Arthur ApSimon helped nearby in 1936 aged 8, presumably at the start of the school holidays in the first week of August:

I remember Yorkshire for two small boys, staying on a farm for two or three weeks. At least on one occasion my father took us up there, and he went away and worked in the week and would join us at the weekend. All the food of course was cooked in the farm kitchen. But we were supplied with a Wensleydale cheese, and this has provided a life-long template for what a farm-produced Wensleydale cheese should be like, and most of the time Wensleydale doesn’t measure up to the template. In Yorkshire they used to put Yorkshire pudding on before the meal to fill your stomach. This was when farming for the farmers in Wensleydale was with large herds of sheep, and cattle as well. The hay was cut by horse-drawn mowing machines, and labourers followed round with wooden rakes, raking up the cut grass into long ridges.

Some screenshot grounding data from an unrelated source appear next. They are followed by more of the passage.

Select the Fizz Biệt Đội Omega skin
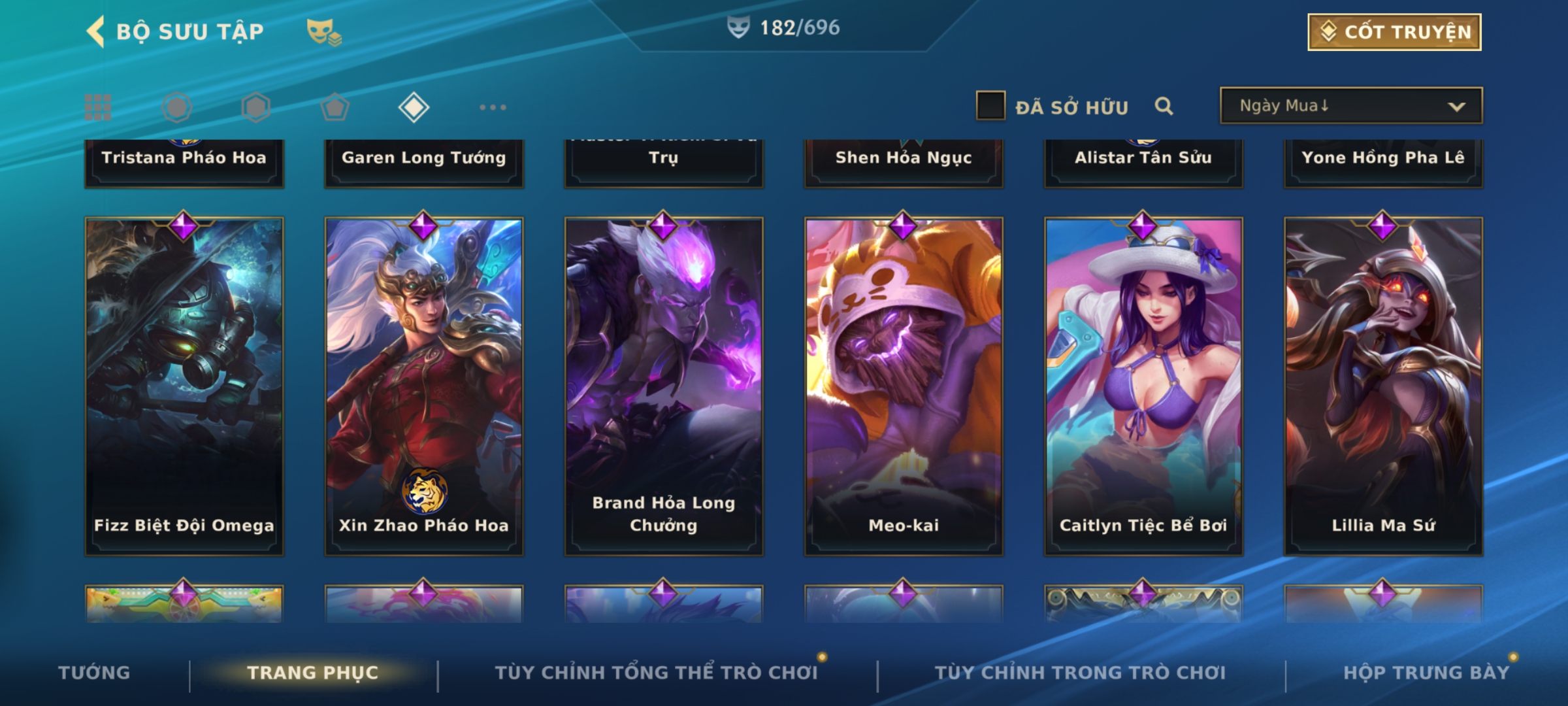 pyautogui.click(x=184, y=386)
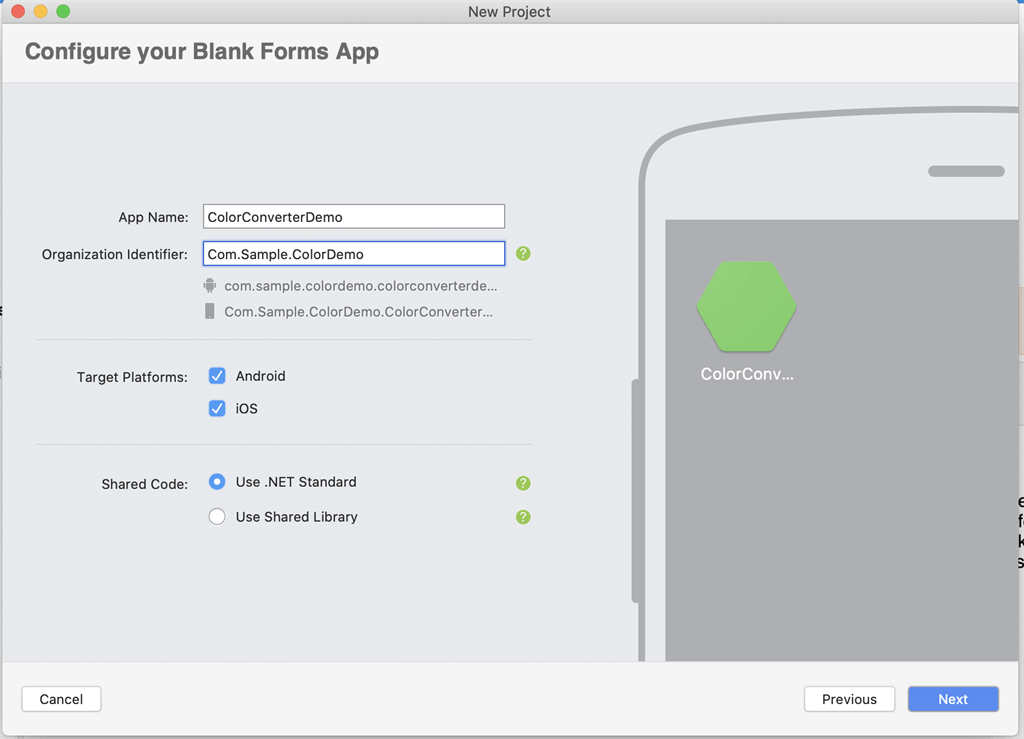Click the Previous button

[848, 698]
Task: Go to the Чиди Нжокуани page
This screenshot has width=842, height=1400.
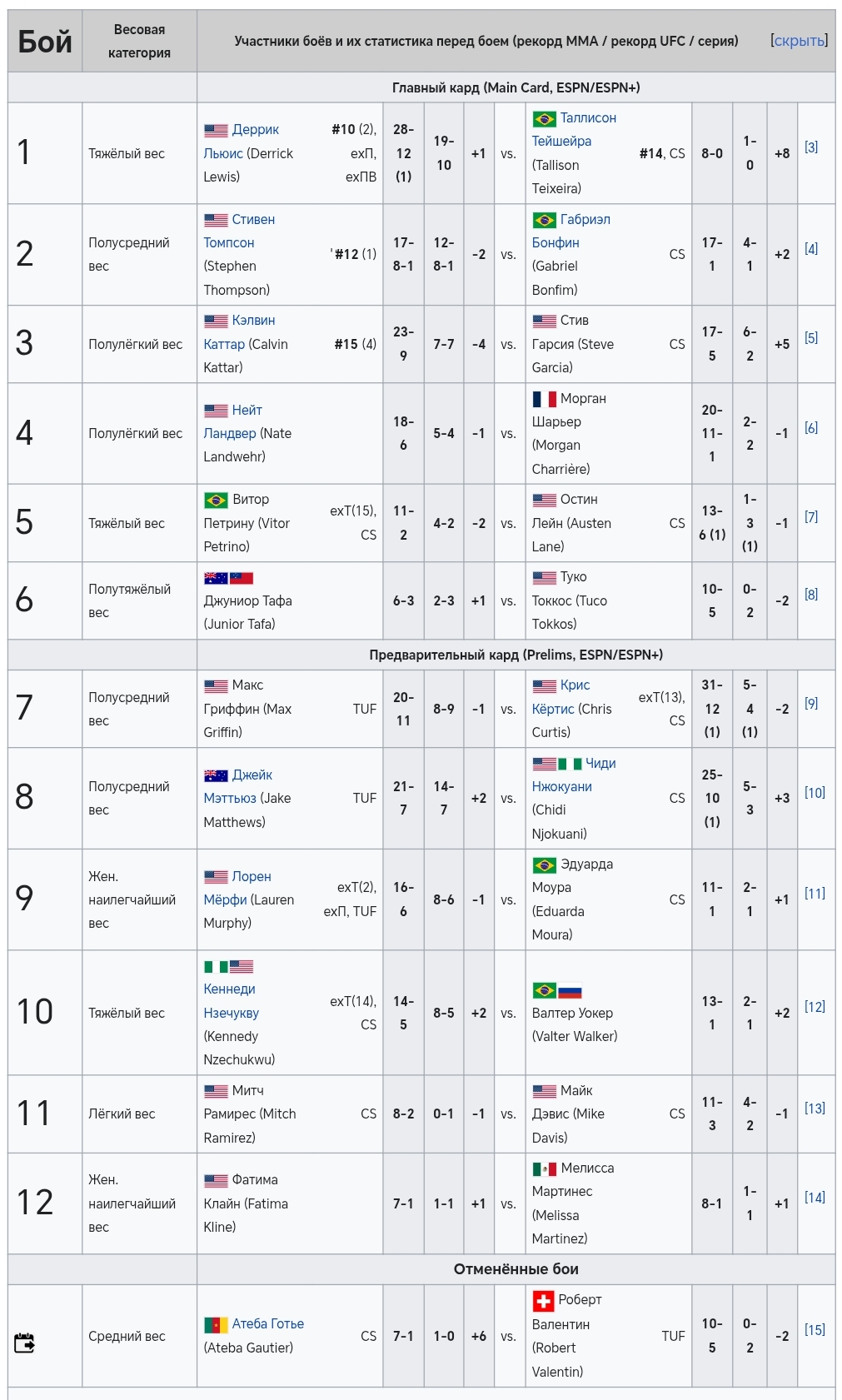Action: coord(600,764)
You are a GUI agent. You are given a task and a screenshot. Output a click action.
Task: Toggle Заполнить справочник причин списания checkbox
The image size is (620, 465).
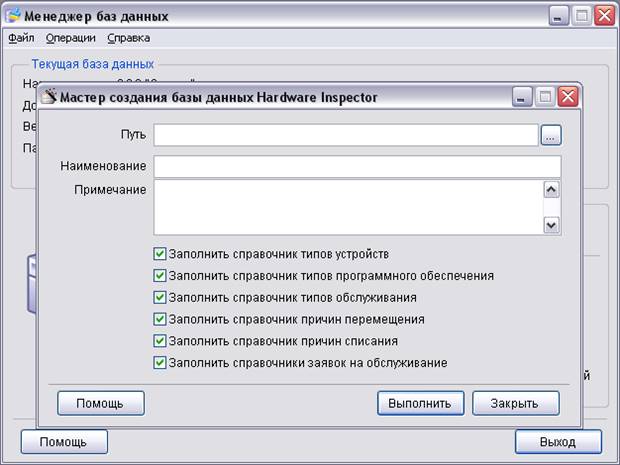[x=160, y=341]
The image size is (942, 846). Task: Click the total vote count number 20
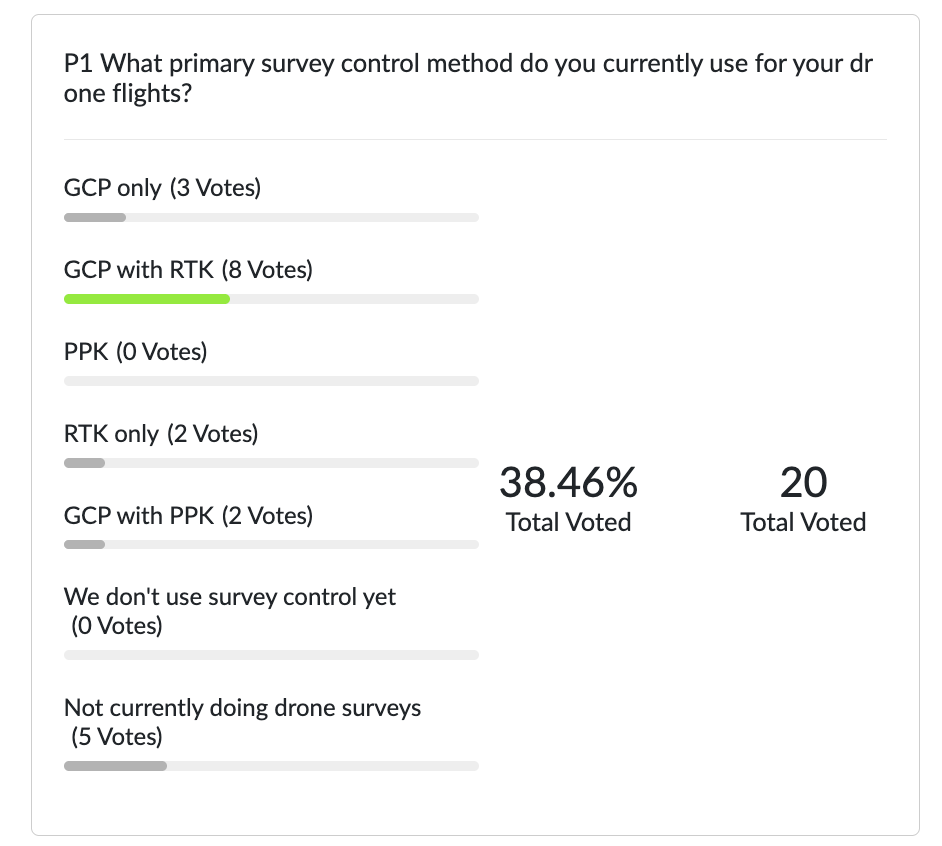tap(803, 483)

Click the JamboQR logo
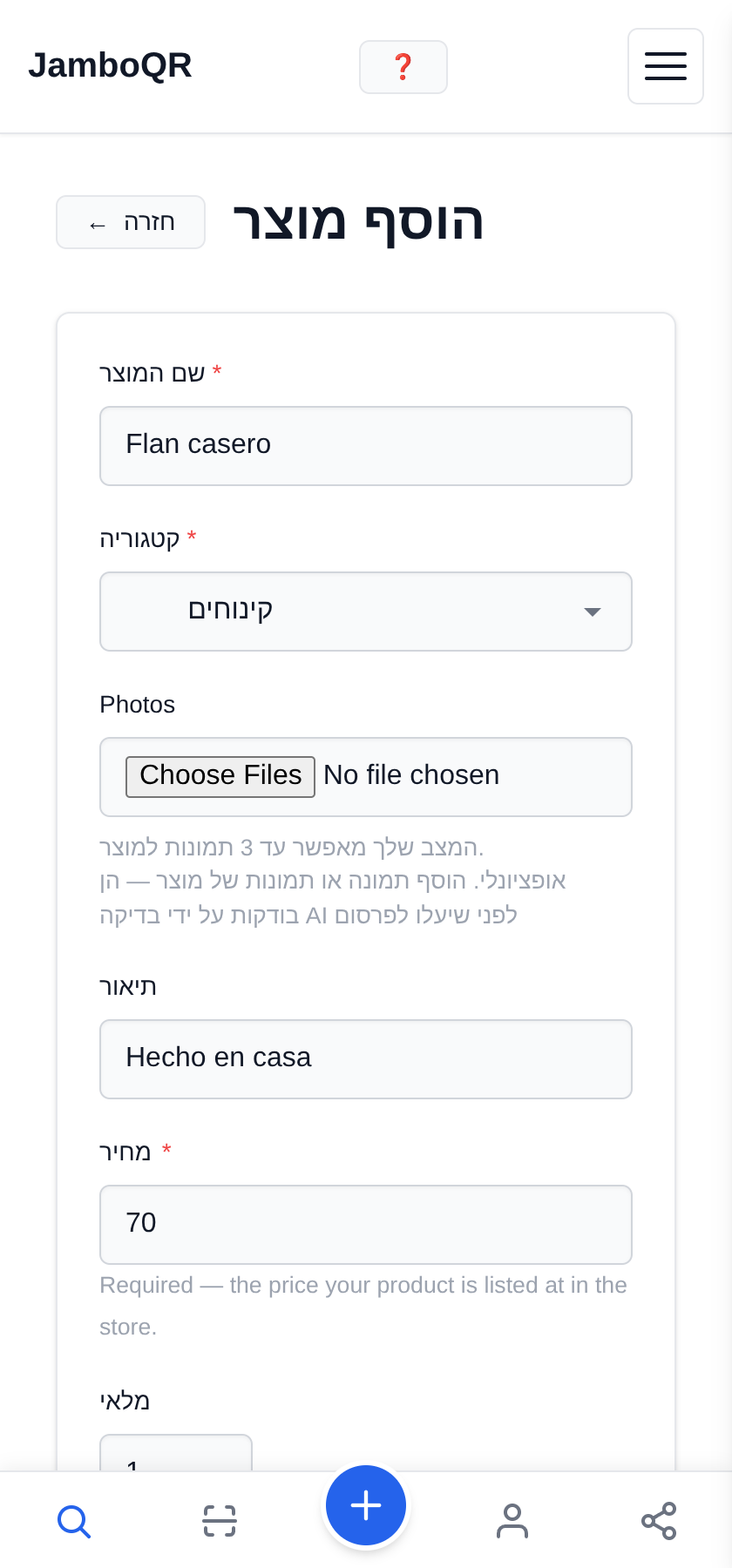110,65
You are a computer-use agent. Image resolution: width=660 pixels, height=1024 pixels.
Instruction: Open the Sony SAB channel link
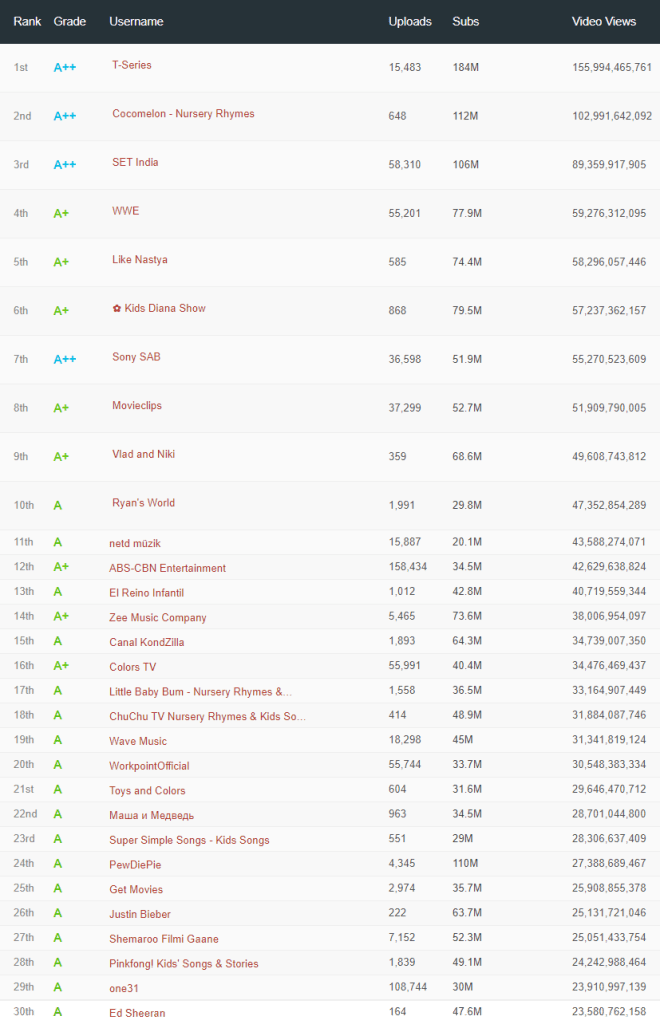pyautogui.click(x=137, y=357)
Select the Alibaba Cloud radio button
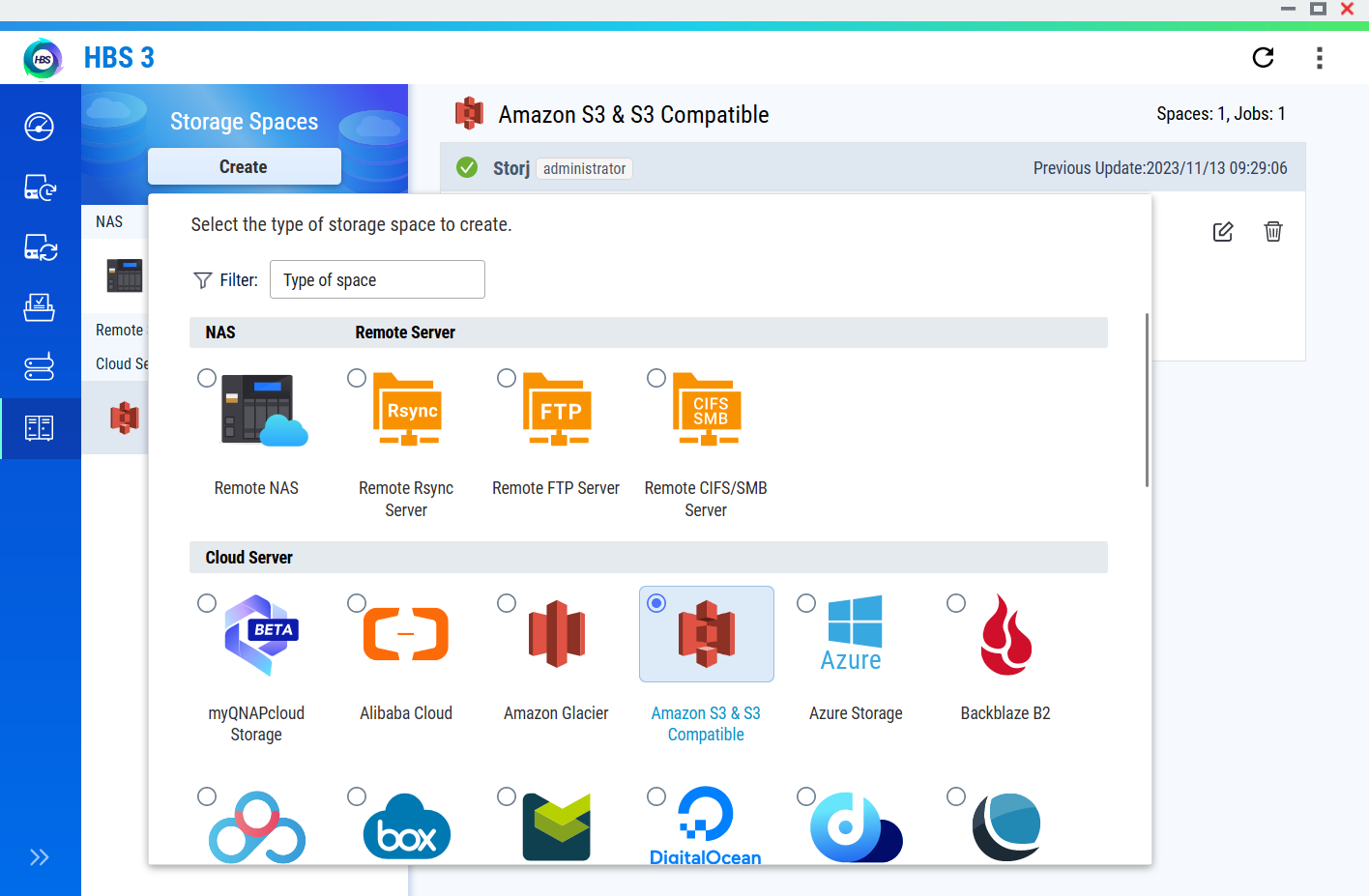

I remember doing a whole day’s work like this, and being like a lobster from the sun, and I remember the various creatures that ran out before the mower, or didn’t run out and got minced up – weasels, rabbits, etc. etc., and birds… The cut hay was loaded onto sleds, which are awful for horses to draw, and packed into the stone barns which are still there – these hay barns, out in the fields. The first year that we went, 1936, we stayed at Holly House, with Mr and Mrs Kilburn, a farm on the road from Bainbridge up past Semerwater, in Semerdale. Adjacent to Holly House there’s a 25-acre field to the east of the farm, and I spent an entire day raking hay, following the hay-cutting machine. We used to collect eggs from Semerdale Hall. In 1937 we were in West Shaw Farm where there was a ford on Gayle Beck, about a mile outside Gayle. You crossed the road and walked down to the ford, and that’s where we were playing in the photo. […] [In perhaps 1935] we had a holiday in north Wales, near Capel Curig. We tended to stay in a farm called Dol-llêch on the north side of the valley. In the year after we went to [something], we stayed in a farm called Wern-y-gof-isaf, which means “the marsh of the smith lower” – isaf. Notice there that the cut hay was transported in two-wheeled carts, not on sleds. North Wales was technologically more advanced than Yorkshire (ApSimon 2019).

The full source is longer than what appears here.